Atlanta's Role in the Fight for Mental Health in the African-American Community
By Christopher Rashad Smith, M.D.
Taraji P. Henson’s father served this country as a soldier in the Vietnam War and as a police officer. Henson described her father as a “changed man” after the war, suffering from mental illness that ultimately led to homelessness. Since her father’s death, Henson has worked with others to create a nonprofit organization “committed to changing the perception of mental illness in the African-American community by encouraging those who suffer with this debilitating illness to get the help they need.” Just last month, Ms. Henson launched the Boris Lawrence Henson Foundation in Beverly Hills, where it will begin its courageous and inspirational programming.
The organization is designed to collaborate with other mental health partners to create and increase support in urban schools, increase opportunities for African-American students pursing degrees in psychology, and improve mental health support for formerly incarcerated individuals through re-entry programs. This is part of the solution, and I am writing in hopes that metro Atlanta becomes a part of this valuable opportunity to prioritize mental health wellness in our communities. Research shows that for African-American men and women, psychiatric symptoms generally worsen in adolescence, and suicide rates in our communities peak in early adulthood. As a mental health physician, I dream of the day when African-American communities and school systems are provided optimal mental healthcare, support, and outreach.
Research shows that for African-American men and women, psychiatric symptoms generally worsen in adolescence, and suicide rates in our communities peak in early adulthood.”
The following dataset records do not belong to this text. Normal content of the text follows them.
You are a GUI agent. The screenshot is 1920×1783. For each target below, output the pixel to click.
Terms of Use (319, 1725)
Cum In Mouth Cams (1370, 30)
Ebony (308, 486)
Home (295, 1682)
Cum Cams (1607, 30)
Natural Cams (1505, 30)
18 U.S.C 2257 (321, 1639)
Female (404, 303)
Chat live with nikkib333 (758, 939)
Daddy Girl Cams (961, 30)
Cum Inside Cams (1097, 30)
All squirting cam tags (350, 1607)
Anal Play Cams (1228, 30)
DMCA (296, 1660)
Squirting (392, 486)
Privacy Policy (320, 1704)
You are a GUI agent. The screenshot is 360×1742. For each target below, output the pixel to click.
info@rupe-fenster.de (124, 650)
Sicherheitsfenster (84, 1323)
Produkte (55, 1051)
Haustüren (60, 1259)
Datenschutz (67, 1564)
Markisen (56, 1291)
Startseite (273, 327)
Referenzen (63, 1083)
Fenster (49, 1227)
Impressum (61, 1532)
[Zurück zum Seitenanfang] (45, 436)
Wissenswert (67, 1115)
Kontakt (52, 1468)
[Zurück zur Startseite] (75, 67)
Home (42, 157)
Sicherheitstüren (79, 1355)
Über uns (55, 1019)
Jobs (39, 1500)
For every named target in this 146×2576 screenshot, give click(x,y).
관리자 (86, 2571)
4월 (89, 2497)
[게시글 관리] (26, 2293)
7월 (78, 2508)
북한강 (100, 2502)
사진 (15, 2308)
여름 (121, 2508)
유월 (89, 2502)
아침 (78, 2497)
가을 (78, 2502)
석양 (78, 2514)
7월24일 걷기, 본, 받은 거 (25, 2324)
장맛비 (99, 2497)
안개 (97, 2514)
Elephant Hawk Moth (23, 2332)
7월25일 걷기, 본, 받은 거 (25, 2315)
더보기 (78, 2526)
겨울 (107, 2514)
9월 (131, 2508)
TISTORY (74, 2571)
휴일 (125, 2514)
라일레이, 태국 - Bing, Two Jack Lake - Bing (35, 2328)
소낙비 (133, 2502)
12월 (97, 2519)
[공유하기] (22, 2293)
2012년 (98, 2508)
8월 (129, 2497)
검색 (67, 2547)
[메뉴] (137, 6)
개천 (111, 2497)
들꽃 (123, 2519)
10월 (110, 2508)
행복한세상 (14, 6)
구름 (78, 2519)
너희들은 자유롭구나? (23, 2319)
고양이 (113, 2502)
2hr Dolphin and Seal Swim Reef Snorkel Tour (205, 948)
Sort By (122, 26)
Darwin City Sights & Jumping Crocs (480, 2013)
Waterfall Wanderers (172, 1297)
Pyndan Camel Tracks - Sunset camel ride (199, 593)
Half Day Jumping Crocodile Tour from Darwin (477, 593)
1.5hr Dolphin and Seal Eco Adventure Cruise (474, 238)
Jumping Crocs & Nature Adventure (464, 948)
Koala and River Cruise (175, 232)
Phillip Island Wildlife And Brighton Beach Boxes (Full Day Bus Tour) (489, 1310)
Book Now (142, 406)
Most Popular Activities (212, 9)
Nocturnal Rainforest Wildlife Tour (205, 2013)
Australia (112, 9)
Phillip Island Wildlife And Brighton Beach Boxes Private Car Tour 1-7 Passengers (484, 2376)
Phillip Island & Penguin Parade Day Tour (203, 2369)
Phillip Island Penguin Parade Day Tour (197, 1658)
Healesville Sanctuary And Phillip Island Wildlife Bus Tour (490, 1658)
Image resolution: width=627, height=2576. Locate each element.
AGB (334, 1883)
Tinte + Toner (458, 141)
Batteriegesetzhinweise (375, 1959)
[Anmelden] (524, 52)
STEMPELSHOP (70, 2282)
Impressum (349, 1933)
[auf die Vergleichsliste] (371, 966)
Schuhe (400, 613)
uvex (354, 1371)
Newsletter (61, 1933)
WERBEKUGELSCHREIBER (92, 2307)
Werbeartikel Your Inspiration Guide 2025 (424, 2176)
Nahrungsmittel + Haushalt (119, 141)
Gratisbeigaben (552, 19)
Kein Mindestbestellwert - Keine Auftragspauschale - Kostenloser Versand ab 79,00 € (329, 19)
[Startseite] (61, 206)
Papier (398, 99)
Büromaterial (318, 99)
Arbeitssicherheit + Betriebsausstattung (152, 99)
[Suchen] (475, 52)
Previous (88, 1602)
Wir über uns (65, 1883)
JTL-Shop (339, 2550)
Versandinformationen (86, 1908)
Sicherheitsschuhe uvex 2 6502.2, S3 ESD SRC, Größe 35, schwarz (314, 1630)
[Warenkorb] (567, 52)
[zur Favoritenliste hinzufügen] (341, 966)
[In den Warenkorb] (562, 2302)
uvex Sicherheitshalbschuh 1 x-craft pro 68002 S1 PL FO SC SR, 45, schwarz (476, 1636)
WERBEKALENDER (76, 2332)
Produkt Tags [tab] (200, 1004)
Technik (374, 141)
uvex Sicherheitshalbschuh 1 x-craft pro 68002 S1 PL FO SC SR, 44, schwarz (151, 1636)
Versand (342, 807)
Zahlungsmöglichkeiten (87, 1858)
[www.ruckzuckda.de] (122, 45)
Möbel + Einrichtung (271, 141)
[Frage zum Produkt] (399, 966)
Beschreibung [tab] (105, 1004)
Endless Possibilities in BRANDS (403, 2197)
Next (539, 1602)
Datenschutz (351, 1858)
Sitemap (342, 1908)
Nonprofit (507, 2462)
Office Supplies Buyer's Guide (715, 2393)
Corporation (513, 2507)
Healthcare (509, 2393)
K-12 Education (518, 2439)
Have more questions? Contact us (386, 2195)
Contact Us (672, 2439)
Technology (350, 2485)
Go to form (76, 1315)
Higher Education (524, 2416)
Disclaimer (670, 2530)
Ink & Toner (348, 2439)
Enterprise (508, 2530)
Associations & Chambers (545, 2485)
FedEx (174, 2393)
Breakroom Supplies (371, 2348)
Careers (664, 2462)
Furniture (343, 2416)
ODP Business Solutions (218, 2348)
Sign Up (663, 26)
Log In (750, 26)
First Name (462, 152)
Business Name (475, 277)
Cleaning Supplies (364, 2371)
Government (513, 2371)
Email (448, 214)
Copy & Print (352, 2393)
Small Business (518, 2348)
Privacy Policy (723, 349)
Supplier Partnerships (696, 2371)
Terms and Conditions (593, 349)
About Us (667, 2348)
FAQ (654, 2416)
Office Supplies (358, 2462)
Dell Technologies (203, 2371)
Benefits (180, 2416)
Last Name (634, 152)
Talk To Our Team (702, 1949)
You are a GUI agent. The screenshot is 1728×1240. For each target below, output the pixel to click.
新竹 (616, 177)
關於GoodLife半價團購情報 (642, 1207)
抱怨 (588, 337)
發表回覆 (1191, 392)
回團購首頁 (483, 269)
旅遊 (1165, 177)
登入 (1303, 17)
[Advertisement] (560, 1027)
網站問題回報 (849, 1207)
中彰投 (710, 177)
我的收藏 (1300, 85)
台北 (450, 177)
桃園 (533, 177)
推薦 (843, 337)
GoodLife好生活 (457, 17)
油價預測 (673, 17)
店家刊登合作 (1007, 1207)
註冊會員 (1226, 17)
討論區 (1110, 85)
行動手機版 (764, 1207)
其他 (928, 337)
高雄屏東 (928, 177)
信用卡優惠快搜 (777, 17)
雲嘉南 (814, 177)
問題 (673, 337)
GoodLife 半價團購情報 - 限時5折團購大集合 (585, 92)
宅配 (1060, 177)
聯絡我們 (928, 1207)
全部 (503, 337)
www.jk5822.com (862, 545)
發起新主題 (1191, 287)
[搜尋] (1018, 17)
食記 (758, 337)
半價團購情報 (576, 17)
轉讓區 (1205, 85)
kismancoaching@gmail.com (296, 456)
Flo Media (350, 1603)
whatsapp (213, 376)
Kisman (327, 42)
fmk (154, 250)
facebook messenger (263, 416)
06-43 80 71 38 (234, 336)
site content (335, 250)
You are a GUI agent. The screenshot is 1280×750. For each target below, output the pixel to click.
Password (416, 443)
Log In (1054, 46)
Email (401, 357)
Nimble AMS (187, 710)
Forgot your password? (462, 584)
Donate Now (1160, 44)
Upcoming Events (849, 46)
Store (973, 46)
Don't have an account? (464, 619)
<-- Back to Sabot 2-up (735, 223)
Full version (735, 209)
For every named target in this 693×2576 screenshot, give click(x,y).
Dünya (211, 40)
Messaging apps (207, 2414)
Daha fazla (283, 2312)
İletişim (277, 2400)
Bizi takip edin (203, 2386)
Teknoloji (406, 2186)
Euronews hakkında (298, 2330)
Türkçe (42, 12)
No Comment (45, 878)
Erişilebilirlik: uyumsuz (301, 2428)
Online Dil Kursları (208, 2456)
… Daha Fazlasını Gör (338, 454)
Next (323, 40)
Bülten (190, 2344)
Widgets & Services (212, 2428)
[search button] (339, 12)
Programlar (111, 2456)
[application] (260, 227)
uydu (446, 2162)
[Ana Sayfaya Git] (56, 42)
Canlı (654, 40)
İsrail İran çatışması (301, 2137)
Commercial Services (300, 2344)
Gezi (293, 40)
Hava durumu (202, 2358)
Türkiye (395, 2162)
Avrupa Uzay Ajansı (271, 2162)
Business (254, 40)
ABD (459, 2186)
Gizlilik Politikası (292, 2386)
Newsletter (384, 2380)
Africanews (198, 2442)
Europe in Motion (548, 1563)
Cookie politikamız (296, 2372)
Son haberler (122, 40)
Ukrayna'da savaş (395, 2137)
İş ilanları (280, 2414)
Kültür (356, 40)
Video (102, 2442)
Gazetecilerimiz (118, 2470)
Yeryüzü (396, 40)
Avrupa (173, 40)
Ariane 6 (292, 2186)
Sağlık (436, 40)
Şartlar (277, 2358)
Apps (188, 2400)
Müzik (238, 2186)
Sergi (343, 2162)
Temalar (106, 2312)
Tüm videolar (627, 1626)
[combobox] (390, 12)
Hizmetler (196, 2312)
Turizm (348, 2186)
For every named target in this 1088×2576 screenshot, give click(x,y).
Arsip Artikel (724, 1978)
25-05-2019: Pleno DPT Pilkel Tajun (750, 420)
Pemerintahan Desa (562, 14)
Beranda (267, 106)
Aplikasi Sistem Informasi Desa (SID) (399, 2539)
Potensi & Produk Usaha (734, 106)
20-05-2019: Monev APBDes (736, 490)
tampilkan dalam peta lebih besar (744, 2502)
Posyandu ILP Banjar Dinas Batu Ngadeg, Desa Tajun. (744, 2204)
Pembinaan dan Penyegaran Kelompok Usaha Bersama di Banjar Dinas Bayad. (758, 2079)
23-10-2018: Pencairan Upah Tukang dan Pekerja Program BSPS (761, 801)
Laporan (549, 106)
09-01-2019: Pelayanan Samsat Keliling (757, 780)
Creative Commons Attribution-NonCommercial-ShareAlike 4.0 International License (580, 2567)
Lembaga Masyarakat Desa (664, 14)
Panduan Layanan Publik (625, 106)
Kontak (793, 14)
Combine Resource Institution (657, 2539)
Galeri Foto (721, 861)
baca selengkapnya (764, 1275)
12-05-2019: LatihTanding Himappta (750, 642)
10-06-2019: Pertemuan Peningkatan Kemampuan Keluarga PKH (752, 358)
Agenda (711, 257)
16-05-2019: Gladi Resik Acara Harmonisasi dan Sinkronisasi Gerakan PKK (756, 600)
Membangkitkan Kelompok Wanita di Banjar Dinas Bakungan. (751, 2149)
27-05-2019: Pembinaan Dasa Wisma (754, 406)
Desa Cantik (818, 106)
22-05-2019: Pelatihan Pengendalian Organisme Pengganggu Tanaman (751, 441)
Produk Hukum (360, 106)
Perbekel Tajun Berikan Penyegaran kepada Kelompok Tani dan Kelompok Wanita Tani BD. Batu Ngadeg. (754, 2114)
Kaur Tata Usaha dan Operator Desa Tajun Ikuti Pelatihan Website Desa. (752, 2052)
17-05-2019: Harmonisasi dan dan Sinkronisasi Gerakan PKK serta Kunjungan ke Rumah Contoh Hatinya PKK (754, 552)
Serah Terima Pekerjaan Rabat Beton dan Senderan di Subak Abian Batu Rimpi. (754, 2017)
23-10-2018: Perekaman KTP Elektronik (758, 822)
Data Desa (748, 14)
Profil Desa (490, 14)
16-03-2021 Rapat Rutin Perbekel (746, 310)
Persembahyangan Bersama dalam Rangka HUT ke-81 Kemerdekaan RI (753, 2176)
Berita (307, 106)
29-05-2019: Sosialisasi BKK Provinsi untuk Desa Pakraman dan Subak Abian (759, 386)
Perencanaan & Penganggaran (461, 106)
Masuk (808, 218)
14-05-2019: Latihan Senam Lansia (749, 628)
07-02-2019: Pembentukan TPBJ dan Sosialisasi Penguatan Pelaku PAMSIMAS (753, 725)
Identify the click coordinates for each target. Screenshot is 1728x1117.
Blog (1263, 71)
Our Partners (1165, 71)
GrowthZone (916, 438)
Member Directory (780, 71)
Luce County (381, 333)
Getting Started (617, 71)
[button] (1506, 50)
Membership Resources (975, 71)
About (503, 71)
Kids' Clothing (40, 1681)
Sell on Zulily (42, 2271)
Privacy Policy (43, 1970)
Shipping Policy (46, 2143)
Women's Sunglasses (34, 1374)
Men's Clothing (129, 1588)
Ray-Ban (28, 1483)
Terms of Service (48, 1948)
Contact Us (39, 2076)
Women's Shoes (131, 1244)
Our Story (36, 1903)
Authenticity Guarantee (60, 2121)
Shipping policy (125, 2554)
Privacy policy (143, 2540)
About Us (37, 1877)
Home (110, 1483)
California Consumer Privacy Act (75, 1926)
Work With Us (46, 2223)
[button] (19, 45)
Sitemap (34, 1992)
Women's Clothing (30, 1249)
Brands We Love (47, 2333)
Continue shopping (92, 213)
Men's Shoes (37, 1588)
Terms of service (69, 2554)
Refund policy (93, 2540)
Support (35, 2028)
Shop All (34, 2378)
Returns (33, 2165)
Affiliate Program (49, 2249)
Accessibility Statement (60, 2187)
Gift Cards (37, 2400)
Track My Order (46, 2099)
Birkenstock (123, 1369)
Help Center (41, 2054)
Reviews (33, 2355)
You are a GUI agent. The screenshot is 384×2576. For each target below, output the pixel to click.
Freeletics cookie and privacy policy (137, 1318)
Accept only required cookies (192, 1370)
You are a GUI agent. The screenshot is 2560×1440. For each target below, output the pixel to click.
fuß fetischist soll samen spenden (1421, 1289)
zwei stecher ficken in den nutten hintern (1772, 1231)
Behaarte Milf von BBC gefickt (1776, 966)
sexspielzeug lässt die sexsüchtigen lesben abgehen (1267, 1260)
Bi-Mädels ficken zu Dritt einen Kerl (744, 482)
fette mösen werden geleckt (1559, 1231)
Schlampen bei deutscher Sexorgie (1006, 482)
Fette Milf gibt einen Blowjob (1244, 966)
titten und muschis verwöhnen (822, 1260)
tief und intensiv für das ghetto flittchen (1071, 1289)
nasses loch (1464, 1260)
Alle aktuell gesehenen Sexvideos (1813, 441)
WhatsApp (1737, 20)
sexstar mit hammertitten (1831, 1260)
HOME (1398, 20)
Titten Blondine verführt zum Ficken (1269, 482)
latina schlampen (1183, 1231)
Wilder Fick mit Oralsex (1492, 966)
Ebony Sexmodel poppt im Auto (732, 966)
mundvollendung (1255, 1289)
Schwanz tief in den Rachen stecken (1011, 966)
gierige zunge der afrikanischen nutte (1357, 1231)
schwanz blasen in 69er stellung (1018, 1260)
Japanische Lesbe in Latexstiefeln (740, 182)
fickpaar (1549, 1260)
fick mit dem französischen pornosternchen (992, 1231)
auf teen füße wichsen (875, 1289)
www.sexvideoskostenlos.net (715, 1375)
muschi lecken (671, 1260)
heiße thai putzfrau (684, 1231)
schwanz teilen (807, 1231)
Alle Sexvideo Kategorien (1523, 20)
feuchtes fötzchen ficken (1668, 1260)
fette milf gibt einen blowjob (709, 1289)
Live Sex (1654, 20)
Growing up in suburban South Carolina, I personally experienced the consequences of poor mental health resources in our communities. Self-medication with drugs and alcohol, inability to cope with anxiety and depression, and the death of friends and family are all unaddressed challenges and factors of mental illness. These problems continue to persist, and the Medical Expenditure Panel Survey indicates that Black Americans are significantly less likely to receive appropriate management and treatment for mental illness compared to White Americans. Moreover, psychotherapy services are still sorely underutilized by African Americans, according to the National Survey of Black Mental Health. Barriers in Black communities, such as financial challenges through a history of discrimination, lack of cultural competencies from many medical and mental health care providers and systems, and negative cultural stigma, are among the many reasons for the ominous statistics in the survey. One significant barrier to seeking treatment for mental illness is the mistrust of medical care stemming from America’s troubled history of medical exploitation of Blacks like the Tuskegee Syphilis Study. Adding to this situation is the lack of African-American physicians and resources within Black communities.
The Boris Lawrence Henson Foundation presents a unique opportunity for metro Atlanta which is home to large mental-health professional and student populations. The foundation’s launch serves as an opportunity for local and state governments, colleges and universities, metro-area school systems, and the private sector to collaborate and directly combat undertreatment in our communities. According to the Centers for Disease Control and Prevention and the Bureau of Justice Statistics Survey, undertreatment of mental illness contributes to several hundred African-American children committing suicide over the past decade, increased African American suicide rates over the past 30 years, and mass incarceration of many of the community’s mentally ill.
Though several healthcare entities continue to work diligently to provide affordable mental healthcare, many patients remain without care. However, the Atlanta Public School (APS) system and the Atlanta University Center Consortium (AUCC) can ideally hire more psychotherapy and psychiatric professionals to better educate APS youth of the importance of addressing mental health. The Grady Health System, Morehouse School of Medicine, and Emory University are the perfect academic and mental health-based systems for the state to invest in to expand the number of mental health locations, resources, and training for those interested in the future of mental health treatment. The detentions centers in Fulton county, Dekalb county, and the city of Atlanta, as well as the Georgia Center for Opportunity, are locations where investments in mental health for former prisoners would allow the community to address both past and present mental health issues.
Though a seemingly overwhelming task at times, the issue of our community’s undertreated mental health problems can be served through its budding resources. With adequate investments and the collaboration between the Boris Lawrence Henson Foundation, local and state academic and health systems, and our communities, we will be able to improve mental health wellness and treatment while working to eliminate the many barriers that prevent so many of us from living our best lives. Whether it is by contributing to local scholarships for students, providing community outreach through churches, school systems, and community associations, or assisting those who have been formerly incarcerated with better mental health wellness, we can all be a part of the solution.
Christopher Rashad Smith, M.D.
Christopher Rashad Smith, M.D., is a fourth-year psychiatry resident at Morehouse School of Medicine.